The PLL circuit, however, has problems of instability and more volume of hardware and more power consumption due to necessity for the VCO circuit in general.
To solve the above problems suggested is a technique for shifting phase by 90 degrees without the PLL circuit 120. FIG. 18 is a circuit diagram illustrating a constitution of a 90-degree phase shifter 201 used instead of the 90-degree phase shifter 200 of FIG. 16. The 90-degree phase shifter 201 has a constitution where the VCO circuit 122 is omitted and the phase comparator 121 is replaced by a phase detection circuit 100 in the 90-degree phase shifter 200. In short, the 90-degree phase shifter 201 is a DLL (Delay-Locked Loop) circuit.
FIG. 19 is a circuit diagram illustrating a configuration of the 90-degree phase detection circuit 100. The 90-degree phase detection circuit 100 comprises an EXOR circuit 10a and a charging pump circuit 11. Exclusive OR of the clocks S1 and S2 obtained by the EXOR circuit 10a is converted into a UP/DOWN signal S3 in a form of current. To supply the UP/DOWN signal S3, the charging pump circuit 11 is provided with current sources whose current amounts depend on bias signals.
The UP/DOWN signal S3 is given to a low-pass filter 2 where its current amount is integrated and converted into a DC voltage signal as the delay adjustment signal S4 to be transferred to the delay stage 5. The delay adjustment signal S4 makes a feed-back to cause a delay for obtaining the clock S2 from the clock S1.
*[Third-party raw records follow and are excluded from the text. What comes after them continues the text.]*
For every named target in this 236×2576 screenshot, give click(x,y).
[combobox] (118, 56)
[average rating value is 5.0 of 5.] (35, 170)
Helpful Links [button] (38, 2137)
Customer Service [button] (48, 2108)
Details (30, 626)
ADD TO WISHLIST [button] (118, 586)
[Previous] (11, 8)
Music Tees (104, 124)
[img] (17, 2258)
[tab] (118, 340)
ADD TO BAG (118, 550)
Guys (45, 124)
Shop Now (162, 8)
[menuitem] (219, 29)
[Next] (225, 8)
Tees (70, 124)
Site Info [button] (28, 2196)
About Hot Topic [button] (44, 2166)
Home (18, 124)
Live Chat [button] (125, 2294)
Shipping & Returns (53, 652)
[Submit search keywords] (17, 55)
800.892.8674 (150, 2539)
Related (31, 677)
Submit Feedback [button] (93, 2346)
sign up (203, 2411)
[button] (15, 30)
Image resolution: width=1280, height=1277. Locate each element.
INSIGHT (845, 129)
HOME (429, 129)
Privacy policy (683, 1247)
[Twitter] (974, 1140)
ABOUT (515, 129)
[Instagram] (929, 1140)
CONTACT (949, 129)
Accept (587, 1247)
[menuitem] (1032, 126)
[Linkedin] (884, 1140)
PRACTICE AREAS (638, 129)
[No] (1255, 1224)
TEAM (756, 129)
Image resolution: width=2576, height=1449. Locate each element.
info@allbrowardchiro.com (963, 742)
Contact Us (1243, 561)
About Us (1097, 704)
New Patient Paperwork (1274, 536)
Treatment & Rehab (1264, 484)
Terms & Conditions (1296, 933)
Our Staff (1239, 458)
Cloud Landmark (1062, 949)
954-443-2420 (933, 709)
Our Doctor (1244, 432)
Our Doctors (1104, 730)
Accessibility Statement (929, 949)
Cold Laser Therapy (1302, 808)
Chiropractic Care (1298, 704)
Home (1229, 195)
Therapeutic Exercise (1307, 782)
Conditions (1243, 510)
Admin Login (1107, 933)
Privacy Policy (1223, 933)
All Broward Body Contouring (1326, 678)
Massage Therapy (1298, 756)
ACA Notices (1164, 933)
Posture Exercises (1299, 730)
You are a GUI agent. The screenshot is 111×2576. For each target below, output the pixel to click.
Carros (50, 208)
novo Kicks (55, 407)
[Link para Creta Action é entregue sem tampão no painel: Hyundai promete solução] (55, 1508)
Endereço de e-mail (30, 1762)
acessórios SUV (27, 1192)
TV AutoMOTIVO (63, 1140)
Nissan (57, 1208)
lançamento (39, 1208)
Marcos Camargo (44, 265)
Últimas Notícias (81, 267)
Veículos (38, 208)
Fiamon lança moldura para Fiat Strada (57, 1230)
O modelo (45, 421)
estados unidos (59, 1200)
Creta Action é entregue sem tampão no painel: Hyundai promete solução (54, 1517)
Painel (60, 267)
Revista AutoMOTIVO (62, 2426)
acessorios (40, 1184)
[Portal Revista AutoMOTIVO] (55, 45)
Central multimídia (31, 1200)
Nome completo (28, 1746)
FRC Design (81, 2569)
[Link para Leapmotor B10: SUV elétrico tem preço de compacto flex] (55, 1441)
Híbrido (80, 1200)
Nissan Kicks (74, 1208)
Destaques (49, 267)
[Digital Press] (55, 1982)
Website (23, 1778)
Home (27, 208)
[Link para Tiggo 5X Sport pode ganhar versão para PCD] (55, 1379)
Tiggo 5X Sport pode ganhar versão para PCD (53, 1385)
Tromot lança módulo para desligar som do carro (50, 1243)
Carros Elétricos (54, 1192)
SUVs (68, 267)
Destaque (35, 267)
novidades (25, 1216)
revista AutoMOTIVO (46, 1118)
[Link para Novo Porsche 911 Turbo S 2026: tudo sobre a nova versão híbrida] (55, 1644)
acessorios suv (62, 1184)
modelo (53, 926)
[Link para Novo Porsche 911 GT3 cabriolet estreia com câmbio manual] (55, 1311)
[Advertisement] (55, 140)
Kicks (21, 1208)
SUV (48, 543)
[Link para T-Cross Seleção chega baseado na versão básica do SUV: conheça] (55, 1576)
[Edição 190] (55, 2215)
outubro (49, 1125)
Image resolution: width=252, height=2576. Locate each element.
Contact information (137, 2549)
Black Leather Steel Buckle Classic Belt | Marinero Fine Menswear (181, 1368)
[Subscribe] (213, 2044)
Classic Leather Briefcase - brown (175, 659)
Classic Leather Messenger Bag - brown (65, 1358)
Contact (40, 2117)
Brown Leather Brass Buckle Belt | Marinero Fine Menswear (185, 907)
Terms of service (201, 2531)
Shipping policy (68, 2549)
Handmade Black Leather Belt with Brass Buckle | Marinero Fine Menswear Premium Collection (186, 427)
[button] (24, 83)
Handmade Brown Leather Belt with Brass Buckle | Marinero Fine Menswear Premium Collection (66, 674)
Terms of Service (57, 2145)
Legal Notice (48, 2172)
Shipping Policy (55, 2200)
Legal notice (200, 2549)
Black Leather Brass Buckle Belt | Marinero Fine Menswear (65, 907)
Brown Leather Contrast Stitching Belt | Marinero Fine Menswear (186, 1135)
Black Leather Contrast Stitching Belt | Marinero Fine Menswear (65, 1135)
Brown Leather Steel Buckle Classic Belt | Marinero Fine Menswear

In the EXOR circuit 10a, however, the clock S1 is transferred to the charging pump circuit 11 through a transfer gate or a NOT circuit while the clock S2 is applied only to a gate for controlling ON/OFF of the transfer gate. Thus, the clocks S1 and S2 receive different input loads in the EXOR circuit 10a. Therefore, there arises a problem of phase shift of the clock S2, where the clock S2 is balanced being further shifted from the 90-degree-shifted phase relative to the clock S1 (this phase shift is referred to as "phase offset" hereinafter).
A suggestion to solve this problem is to use an EXOR circuit 10b having a configuration shown in FIG. 20 instead of the EXOR circuit 10a. Though this configuration gives the same input load to the clocks S1 and S2, it requires more transistors for a compound gate and therefore causes another problem of enlargement in circuit scale.